## [The exercise]
Which lines in the entries below contain the word "Point"? Pull out each of them.

Material start

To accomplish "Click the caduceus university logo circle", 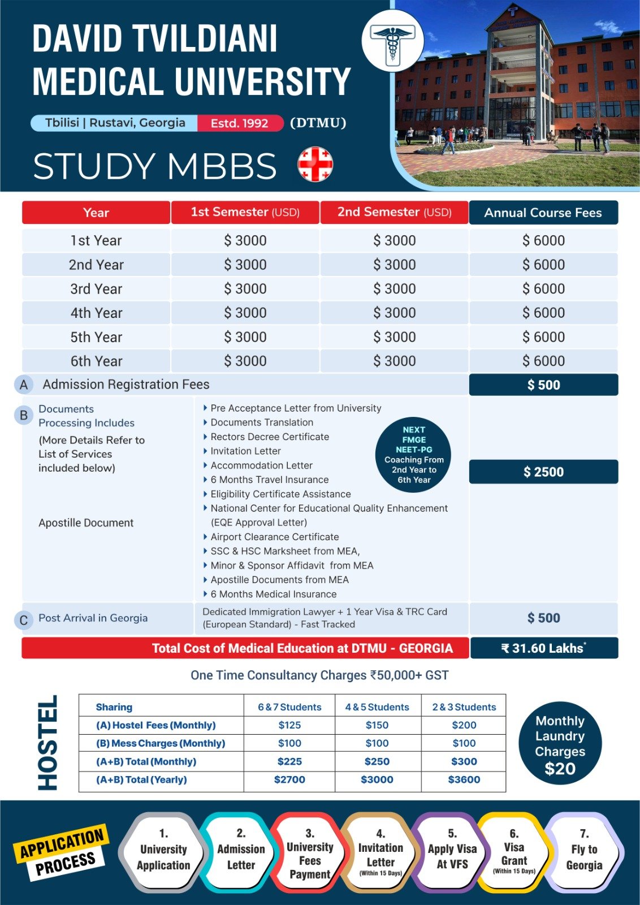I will (392, 41).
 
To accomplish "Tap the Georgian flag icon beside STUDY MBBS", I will (315, 164).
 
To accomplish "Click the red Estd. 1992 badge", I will (240, 123).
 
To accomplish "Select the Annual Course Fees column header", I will (543, 213).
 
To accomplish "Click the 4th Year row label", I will (96, 313).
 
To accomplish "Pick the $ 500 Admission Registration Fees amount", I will (543, 385).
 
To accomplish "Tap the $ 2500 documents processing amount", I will (543, 472).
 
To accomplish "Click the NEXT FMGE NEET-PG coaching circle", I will (414, 455).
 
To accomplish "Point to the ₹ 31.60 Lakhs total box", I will (543, 648).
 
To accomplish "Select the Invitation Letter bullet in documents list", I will (245, 451).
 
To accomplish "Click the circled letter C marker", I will (23, 620).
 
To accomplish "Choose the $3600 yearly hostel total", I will (464, 779).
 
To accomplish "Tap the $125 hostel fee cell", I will (289, 725).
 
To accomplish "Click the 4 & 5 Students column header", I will (377, 707).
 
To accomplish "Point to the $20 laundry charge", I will (560, 769).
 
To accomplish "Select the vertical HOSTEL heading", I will (47, 743).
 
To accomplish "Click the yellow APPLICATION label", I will (62, 842).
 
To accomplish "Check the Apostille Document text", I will (86, 523).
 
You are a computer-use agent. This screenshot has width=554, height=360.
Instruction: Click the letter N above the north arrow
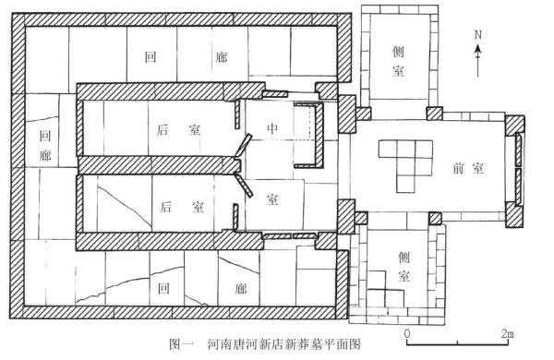[x=477, y=34]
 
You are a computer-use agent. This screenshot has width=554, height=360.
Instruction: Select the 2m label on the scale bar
[x=508, y=332]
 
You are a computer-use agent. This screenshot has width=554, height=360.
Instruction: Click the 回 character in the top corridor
[x=151, y=56]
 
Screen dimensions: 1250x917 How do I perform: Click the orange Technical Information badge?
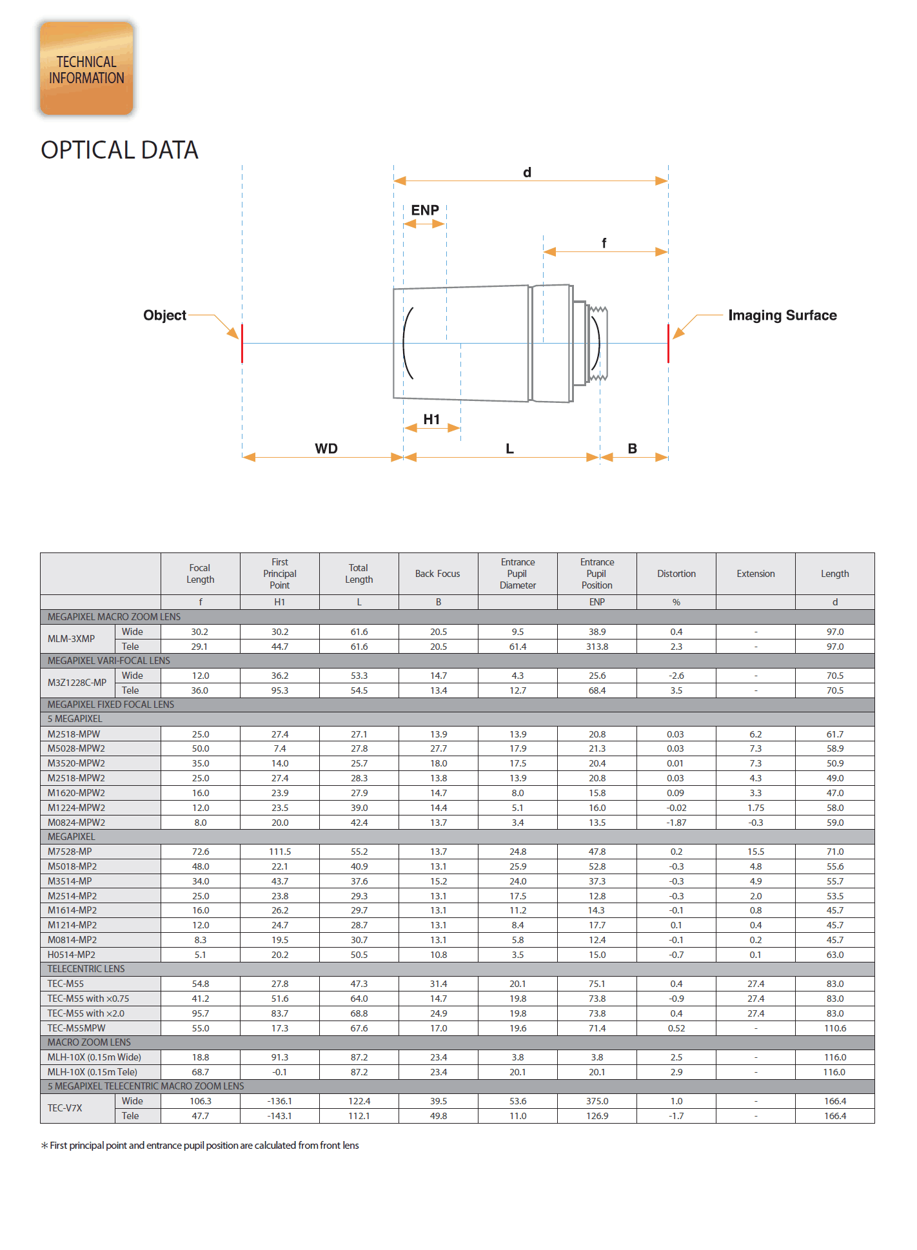(x=86, y=69)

Material end

## [Solution to the problem]
To accomplish "Point to the ₹ 31.60 Lakhs total box", I will (543, 648).
To accomplish "Point to the $20 laundry charge", I will (560, 769).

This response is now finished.